┌──

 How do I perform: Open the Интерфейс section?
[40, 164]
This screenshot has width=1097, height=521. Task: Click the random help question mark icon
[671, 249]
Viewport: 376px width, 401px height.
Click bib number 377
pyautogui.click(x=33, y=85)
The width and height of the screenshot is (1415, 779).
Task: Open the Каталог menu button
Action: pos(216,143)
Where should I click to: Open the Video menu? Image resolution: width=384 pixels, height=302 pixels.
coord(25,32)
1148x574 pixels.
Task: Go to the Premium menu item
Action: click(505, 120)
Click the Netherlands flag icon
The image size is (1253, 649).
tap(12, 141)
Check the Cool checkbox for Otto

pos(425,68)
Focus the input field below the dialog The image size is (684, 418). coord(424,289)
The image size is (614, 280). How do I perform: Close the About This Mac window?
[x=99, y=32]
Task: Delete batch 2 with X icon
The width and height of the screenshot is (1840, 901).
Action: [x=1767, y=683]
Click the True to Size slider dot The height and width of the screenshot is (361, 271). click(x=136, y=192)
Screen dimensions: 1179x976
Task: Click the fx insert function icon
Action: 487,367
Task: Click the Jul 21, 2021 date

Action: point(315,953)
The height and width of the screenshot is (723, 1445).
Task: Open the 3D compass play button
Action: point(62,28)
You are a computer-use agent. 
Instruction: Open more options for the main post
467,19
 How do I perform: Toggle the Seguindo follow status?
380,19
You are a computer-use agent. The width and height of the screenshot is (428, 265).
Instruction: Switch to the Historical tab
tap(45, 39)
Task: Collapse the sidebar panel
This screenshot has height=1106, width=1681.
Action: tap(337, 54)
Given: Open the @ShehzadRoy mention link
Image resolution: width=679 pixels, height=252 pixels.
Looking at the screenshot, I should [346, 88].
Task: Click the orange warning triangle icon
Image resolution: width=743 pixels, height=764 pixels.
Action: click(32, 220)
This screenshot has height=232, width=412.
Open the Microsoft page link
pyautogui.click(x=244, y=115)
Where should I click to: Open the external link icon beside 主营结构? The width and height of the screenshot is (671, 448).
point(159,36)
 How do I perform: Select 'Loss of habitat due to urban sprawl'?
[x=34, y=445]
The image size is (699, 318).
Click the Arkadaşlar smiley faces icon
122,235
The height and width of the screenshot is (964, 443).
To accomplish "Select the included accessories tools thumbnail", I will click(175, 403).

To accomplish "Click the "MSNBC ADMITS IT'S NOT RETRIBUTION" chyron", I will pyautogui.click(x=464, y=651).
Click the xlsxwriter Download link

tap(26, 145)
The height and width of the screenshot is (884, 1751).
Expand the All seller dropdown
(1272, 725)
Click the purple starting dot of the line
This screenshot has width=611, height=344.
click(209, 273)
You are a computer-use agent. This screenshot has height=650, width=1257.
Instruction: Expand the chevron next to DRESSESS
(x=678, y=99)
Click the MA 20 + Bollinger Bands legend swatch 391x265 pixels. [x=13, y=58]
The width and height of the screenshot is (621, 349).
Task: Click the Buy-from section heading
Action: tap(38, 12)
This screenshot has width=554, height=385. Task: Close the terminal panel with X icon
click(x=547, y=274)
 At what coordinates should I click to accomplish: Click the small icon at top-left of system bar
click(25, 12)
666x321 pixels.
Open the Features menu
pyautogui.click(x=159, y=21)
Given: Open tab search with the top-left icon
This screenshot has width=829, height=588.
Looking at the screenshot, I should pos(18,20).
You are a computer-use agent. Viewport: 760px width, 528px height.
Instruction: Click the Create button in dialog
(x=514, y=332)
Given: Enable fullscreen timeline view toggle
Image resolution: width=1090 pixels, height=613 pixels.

└──

Reply with one number only: how many lines of the listing hold "Given"?

3